And that’s just Medicare. According to a report by the National Center for Policy Analysis, there is more than $30.3 trillion owed in Social Security and Medicaid benefits.

In addition to Medicaid and Medicare, under Social Security there is also Federal Old-Age (Retirement), Survivors (OASDI), and Disability Insurance, Temporary Assistance for Needy Families, (TANF), State Children’s Health Insurance Program for low income citizens, (SCHIP) and Supplemental Security Income (SSI).

Despite SSA and its amendments being signed into law by Democratic Party presidents, and despite Republican opposition to “Hillarycare” in the early 1990s, the GOP has also backed socialized medicine. In an article on the passage of Medicare Part D in 2003, Laurence Vance writes how it was “instituted by a Republican-controlled Congress with the full support of the Republican leadership and signed into law by a Republican president.”

“Only 9 Republicans in the Senate and 25 in the House joined the vast majority of Democrats in both Houses in voting against ‘Bushcare,’” Vance writes.

John C. Goodman even went as far as to argue that conservatives actually invented Obamacare.
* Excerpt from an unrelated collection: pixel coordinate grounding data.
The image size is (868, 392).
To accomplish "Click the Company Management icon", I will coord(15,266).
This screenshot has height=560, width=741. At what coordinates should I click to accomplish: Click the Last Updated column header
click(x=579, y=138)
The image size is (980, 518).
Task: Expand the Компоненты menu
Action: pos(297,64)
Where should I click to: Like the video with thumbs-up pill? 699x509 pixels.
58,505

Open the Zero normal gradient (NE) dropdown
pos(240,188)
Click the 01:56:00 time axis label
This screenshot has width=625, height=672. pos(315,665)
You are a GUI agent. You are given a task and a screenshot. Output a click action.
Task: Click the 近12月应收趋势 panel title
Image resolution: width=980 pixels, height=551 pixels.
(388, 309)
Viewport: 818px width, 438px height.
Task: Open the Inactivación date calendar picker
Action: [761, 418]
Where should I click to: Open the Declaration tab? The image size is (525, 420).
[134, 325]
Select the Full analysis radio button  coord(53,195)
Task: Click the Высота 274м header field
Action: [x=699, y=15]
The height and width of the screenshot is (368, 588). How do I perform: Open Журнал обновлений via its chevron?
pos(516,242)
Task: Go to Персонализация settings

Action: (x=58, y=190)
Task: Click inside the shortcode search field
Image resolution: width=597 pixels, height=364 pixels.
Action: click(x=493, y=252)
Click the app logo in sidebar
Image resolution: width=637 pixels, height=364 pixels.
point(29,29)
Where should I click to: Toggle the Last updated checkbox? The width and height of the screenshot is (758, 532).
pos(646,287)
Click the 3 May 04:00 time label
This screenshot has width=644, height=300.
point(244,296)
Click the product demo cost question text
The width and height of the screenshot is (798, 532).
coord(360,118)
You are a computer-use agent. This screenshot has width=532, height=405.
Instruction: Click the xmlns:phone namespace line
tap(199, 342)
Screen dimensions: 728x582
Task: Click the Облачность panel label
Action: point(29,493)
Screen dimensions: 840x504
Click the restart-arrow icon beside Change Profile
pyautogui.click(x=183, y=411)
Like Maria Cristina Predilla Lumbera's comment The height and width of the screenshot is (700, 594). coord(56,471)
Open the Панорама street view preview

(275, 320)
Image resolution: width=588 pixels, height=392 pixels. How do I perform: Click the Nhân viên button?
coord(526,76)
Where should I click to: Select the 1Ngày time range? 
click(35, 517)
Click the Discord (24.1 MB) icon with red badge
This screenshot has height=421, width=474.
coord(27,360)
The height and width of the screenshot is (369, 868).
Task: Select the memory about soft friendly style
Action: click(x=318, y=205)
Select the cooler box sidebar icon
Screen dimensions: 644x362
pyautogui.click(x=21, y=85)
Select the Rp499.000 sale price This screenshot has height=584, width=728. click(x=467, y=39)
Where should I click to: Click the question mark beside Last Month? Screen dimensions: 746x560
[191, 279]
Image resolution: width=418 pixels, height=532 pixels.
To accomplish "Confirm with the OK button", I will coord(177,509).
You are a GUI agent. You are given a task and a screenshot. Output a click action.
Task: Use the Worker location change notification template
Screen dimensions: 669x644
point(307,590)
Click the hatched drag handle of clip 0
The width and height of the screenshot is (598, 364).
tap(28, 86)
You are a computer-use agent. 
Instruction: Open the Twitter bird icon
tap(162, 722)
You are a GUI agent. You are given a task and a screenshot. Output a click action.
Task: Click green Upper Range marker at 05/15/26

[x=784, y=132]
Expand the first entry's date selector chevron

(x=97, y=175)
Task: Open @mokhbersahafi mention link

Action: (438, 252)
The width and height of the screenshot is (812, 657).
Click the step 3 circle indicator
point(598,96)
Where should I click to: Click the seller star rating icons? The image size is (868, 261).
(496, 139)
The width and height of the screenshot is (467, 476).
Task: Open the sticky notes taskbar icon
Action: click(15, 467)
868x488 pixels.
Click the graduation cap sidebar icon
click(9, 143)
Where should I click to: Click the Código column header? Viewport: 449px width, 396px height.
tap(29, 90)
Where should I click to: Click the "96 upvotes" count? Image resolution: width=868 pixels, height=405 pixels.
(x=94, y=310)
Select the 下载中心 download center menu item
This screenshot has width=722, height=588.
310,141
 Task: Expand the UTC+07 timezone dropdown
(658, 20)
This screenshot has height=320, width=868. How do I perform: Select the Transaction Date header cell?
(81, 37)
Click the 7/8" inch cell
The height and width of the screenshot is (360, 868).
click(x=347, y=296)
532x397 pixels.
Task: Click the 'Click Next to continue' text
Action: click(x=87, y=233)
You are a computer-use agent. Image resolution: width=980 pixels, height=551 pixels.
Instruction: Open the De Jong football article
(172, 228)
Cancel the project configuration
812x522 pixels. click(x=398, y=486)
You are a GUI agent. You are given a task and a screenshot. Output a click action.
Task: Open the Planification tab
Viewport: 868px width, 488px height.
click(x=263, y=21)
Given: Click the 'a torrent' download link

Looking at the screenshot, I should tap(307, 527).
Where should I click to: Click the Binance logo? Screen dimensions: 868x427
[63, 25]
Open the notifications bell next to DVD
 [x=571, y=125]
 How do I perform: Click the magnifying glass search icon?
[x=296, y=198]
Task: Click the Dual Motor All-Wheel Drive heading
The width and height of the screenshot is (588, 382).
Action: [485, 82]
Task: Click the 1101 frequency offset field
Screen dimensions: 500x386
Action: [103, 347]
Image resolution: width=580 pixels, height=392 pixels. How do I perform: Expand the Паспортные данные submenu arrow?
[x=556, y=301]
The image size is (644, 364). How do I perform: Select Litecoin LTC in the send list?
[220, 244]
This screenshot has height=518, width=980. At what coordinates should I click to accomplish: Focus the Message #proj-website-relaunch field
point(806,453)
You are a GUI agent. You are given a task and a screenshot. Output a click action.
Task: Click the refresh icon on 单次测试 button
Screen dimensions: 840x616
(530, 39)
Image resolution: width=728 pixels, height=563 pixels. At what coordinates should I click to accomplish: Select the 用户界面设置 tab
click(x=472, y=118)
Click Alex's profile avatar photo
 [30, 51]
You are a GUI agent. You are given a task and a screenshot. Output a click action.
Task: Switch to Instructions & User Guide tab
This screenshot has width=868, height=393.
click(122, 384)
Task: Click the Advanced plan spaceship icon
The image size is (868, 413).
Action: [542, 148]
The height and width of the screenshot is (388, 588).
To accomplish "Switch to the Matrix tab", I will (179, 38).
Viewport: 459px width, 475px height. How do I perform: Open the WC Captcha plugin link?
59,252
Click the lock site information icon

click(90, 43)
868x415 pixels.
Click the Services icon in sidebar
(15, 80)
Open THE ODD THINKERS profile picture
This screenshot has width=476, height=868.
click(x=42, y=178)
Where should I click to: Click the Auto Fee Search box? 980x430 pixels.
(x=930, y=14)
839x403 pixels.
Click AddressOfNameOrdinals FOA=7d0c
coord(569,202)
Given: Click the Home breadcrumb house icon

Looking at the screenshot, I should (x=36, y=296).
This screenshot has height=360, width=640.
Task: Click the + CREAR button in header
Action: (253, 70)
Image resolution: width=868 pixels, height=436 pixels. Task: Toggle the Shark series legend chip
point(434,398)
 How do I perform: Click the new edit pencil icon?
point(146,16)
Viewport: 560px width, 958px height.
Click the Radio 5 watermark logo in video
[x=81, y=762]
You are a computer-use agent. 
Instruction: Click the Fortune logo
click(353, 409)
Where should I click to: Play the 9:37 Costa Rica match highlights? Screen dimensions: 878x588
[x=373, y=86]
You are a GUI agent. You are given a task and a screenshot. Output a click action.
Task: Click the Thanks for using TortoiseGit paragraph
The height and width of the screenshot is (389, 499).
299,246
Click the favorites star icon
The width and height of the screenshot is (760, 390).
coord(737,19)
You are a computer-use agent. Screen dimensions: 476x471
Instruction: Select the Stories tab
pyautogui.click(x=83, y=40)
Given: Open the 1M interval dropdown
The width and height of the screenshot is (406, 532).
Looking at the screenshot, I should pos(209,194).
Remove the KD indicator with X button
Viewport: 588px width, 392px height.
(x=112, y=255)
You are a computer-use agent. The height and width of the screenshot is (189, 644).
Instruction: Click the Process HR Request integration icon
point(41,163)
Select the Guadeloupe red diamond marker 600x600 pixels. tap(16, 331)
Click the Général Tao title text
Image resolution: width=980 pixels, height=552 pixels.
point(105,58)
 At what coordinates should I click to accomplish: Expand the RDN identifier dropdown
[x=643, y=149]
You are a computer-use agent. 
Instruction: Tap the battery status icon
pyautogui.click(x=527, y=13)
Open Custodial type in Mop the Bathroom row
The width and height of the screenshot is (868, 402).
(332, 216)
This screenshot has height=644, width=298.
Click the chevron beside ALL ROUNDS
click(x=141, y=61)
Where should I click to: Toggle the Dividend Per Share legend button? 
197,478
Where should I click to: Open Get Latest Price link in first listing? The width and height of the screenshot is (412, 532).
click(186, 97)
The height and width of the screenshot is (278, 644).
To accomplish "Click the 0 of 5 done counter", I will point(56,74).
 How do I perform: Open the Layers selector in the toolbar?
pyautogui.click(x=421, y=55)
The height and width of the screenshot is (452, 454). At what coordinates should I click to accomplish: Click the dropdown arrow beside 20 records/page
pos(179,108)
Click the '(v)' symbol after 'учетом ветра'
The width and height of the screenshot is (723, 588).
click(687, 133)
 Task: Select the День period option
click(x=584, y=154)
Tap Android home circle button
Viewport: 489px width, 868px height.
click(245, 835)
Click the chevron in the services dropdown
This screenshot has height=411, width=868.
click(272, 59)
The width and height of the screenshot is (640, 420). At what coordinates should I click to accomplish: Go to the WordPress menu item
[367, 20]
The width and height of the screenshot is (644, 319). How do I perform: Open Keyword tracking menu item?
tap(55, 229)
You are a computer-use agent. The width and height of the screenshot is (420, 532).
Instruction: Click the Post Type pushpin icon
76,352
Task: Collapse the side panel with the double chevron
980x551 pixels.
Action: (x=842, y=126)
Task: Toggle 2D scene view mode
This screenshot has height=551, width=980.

The core of “Obamacare,” the requirement that individuals purchase health insurance, traces back to Stuart Butler at the conservative Heritage Foundation in the late 1980s. This can be seen in a 1989 Heritage monograph (p. 51). Ezra Klein points to University of Pennsylvania economics professor and conservative Mark Pauly as the father of the individual mandate based on Pauly’s co-authored 1991 Health Affairs paper (p. 8, item 3) supporting the idea.

Two years after Pauly’s paper, and using the same argument Pauly made about mandatory auto insurance, conservative Republican Newt Gingrich appeared on NBC’s Meet the Press enthusiastically supporting the mandate. (Gingrich re-endorsed the mandate on the same program on May 15, 2011, then recanted the next day after a firestorm of criticism and ridicule.)

A Republican governor, Mitt Romney, signed the mandate into law in Massachusetts in April of 2006. Barack Obama, as a presidential primary candidate in 2008, firmly opposed the mandate, but as president signed it into law on March 23, 2010.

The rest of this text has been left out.